_TASK DIRECTIONS_.
Repeat the records below line for line, without changing anything, and omit the pictures.

_DATA FOR THIS EXERCISE_.
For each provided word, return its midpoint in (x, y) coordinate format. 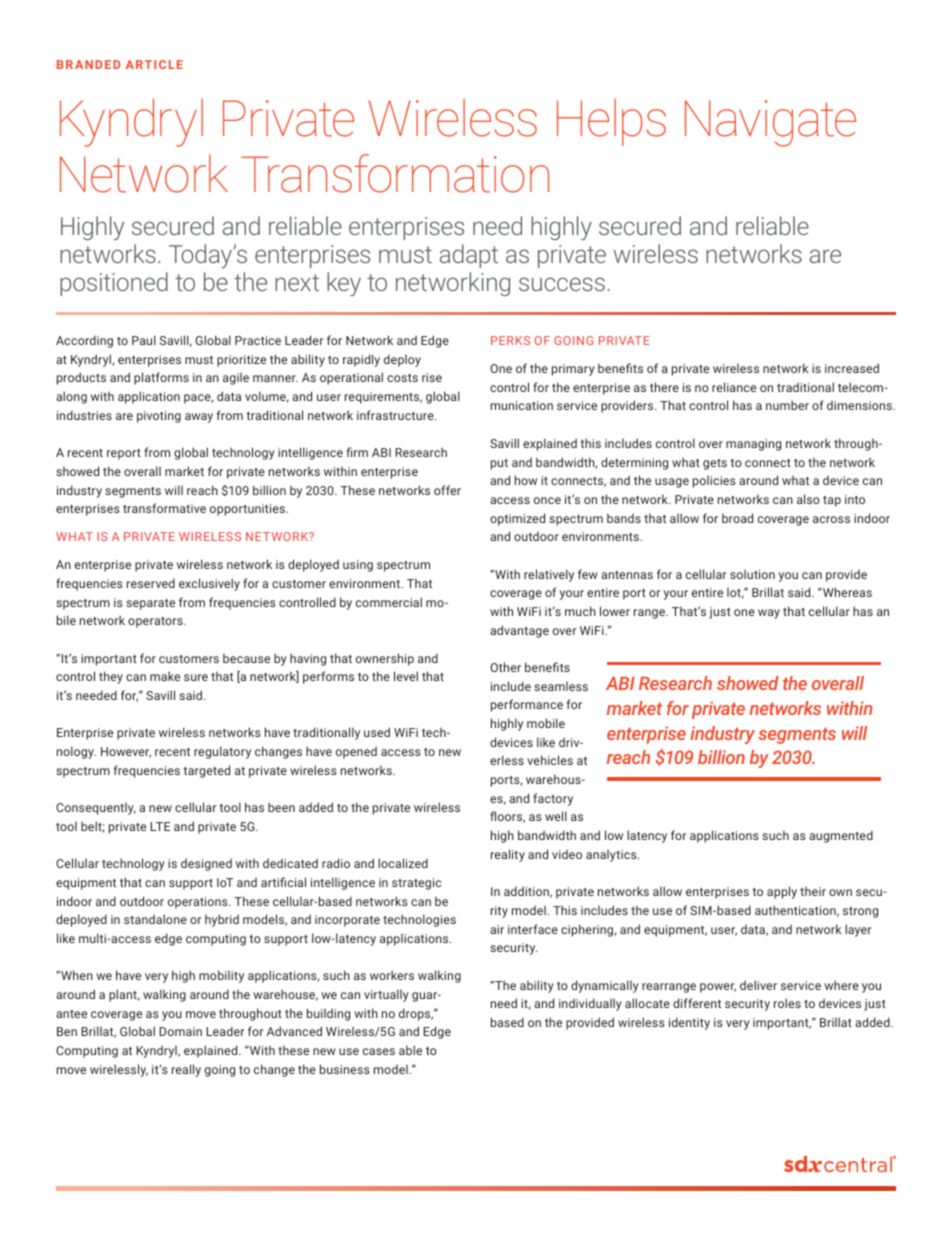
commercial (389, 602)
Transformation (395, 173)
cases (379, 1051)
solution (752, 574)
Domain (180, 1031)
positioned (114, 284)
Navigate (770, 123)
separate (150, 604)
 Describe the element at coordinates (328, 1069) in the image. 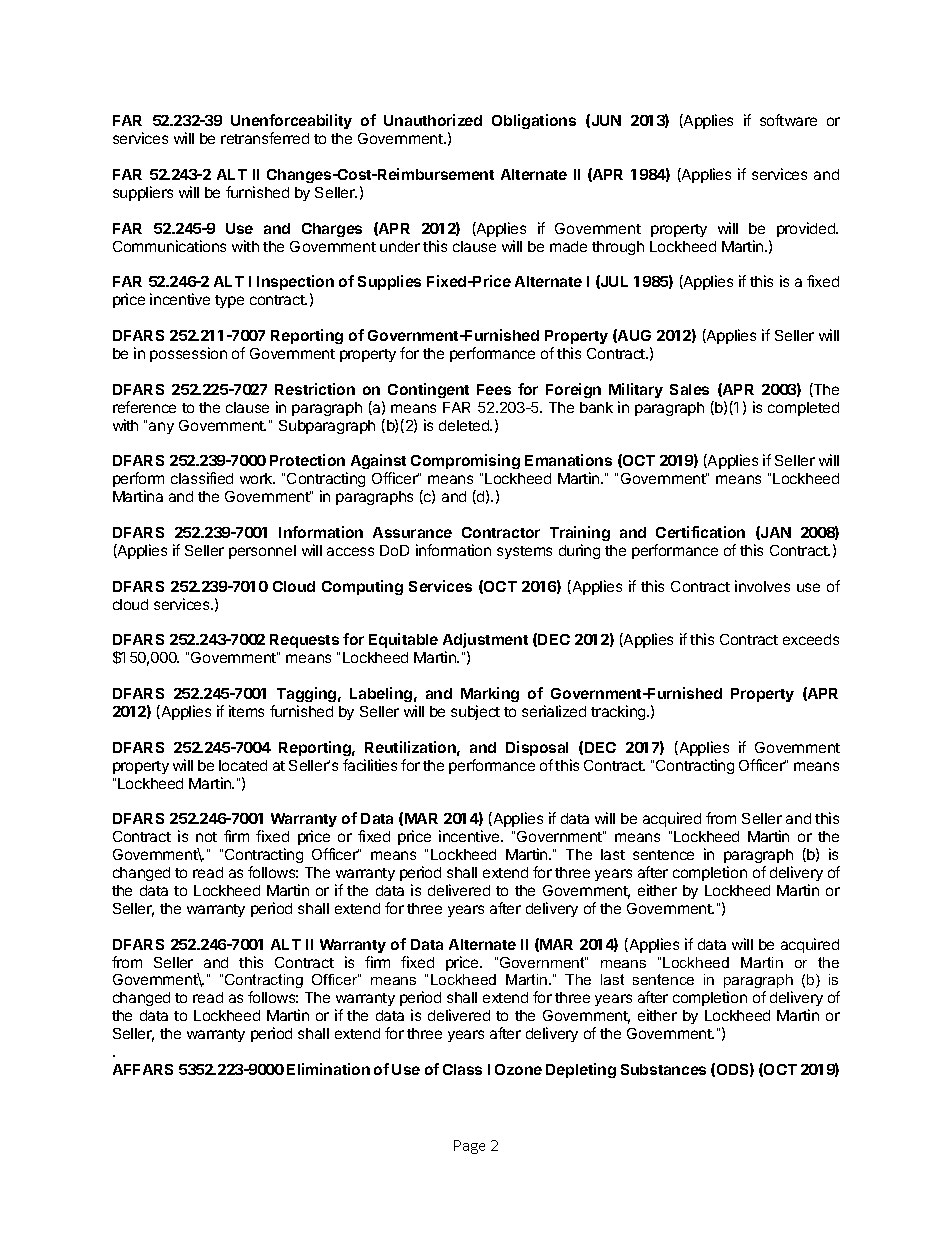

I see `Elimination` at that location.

_THE REPLY_.
For each provided word, return its midpoint in (x, y) coordinate format. 
commercial (389, 602)
Transformation (395, 173)
cases (379, 1051)
solution (752, 574)
Domain (180, 1031)
positioned (114, 284)
Navigate (770, 123)
separate (150, 604)
 Describe the element at coordinates (328, 1069) in the image. 

I see `Elimination` at that location.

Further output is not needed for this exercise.